Imagine everything that could possibly go wrong, multiply by a factor of ten and then work out if it’s possible to exist under the weight of all that crap. It looks forbidding and feels overwhelming. In true problem solver fashion it seems the only way to eat the elephant and the towering pile of elephant crap that’s engulfed me is to break it into bite sized chunks. I’ve done that but some of the smaller pieces continue to choke me. The elephant and its accompanying mountain of dung is huge. I’m small and I realise eating every chunk will take time, months or more likely years. Time, however, is another thing that may run out on me when I least expect it.
I could sit here writing a post about every chunk I’m having have to swallow but aside from the time issue I’d bore you all stupid and might make you cry. I never intend to make other people cry so I’ll only talk about one of yesterday’s two chunks, the rather chewy and partially unpalatable return trip to the oncologist.
I like my oncologist, we get along and although he isn’t everyone’s cup of tea he suits me fine. He’s well researched, straight-talking and not prone to pointless social niceties aka avoiding difficult conversations. My medical situation is vexing him, stretching his knowledge and making him calculate the health and well-being equivalent of complex multiple quadratic equations. I know when he’s confounded because he pushes his hair back, wrinkles his forehead and makes the tiniest shake of his head before releasing a low “hmm,” followed by a period of silence.

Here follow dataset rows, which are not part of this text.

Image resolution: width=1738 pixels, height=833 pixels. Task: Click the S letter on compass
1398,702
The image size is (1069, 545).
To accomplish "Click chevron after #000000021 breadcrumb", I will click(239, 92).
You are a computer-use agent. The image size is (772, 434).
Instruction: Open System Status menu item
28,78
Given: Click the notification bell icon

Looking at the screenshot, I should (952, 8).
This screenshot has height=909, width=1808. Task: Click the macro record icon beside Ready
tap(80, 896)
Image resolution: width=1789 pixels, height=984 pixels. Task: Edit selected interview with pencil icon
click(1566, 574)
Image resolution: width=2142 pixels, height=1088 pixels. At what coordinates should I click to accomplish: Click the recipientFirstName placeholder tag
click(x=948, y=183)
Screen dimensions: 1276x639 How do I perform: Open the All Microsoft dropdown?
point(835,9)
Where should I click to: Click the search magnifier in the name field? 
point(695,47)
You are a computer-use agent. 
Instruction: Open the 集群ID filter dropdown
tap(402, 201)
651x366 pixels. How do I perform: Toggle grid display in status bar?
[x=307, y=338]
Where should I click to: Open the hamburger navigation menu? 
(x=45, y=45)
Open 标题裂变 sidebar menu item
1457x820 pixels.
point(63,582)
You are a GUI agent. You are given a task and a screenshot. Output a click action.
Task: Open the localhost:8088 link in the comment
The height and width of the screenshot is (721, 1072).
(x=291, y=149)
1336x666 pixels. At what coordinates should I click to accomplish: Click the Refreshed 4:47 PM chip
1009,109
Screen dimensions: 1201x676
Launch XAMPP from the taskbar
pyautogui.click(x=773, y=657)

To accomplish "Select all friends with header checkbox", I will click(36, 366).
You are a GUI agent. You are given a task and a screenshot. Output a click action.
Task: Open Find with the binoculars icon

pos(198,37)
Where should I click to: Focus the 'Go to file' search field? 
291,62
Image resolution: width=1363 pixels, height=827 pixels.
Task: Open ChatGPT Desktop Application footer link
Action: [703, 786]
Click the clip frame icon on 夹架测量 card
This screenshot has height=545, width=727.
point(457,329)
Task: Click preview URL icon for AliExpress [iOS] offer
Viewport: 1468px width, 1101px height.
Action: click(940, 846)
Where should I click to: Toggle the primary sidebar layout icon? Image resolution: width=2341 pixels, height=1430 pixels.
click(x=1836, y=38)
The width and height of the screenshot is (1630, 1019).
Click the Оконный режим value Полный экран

The issues in my joints have not resolved. The few other patients Dr C has seen affected in this way all show more improvement than me. I’ve become the class laggard sat on my own in a dingy corner of the room with the dunces cap on my head. At least the cap keeps me warm because I don’t have enough hair to do it for myself. It seems by now my joints should have returned to almost normal. The fact that it takes over an hour every morning before I can bend my fingers even half way towards my palms is far from normal. I never aspired to be a boxer or a cage fighter and it’s just as well because to do so calls for making a fist. No matter how hard I try, I can’t do that. The lack of mobility also means I can’t play the guitar, paint or draw and although I was never going to be the next Segovia or Chagall, I used to enjoy music and art to keep me from going completely insane.
My knees and ankles tell a similar story. They show a remarkable level of inflexibility and a dogged inclination towards constant pain. The pain is the joint equivalent of bad toothache, tiresome, difficult to alleviate and darn right annoying. When I wake up from my increasingly erratic sleep patterns I walk as if I’m a tin robot. My ankles won’t flex properly and the pain surges through my heels each time my feet touch the floor. My knees are uncomfortable standing, sitting or lying flat out. The lady below has more hair than me but she’ll give you a good idea of how I get around these days.
In keeping with his ‘let’s not beat around the bush’ style, Dr C said we should call it a day and stop treatment. He is concerned at the lack of progress with my joints. He’s also concerned that continuing treatment may make the situation much worse than it already is. If he knew about everything else going on in my life he’d know that my joints are almost inconsequential. I have lots more elephant and elephant crap to contend with.
After looking at charts, graphs, discussing the issues of HER2 positive cancers and their propensity to return versus the challenges of possibly permanent joint damage I concluded there’s no benefit in having fully flexible fingers, knees or ankles if I’m not alive to use them. Dr C conceded this point too after a few more frowns and “hmms.” We agreed to restart treatment as of next Thursday and it will entail another whole day in hospital because we have to start from scratch, infuse the herceptin very slowly and watch for at least six hours to ensure no extreme infusion reactions ensue.
I discussed the stop treatment vs. mobile joints with my Dad last night. He drew the same conclusion I did and offered another viewpoint – its possible we might be glad of fully functioning joints in the next world. Unfortunately we have no way of knowing if that’s the case because no-one has ever come back from the dead. My Dad has been researching, he’s good at sourcing and assimilating medical information. He’s also a brilliant man and has always been hugely supportive of me throughout my life. His recent research led him to send on some updated information on the risks and side-effects of my treatment along with the comment “If I were a scare mongerer, I would say ‘Be Afraid, Be Very Afraid,’ but I think you’re already past that stage!” My Dad is very perceptive.
After living in exile for months on end, enduring unpleasant treatments and all the while hoping my life would be waiting for me when the exile was over, I slipped into a place between two worlds, a no-man’s-land between life and death. In that realm I learned that drugs and illness cause physical pain but the most painful experiences inevitably stem from broken promises and misplaced trust.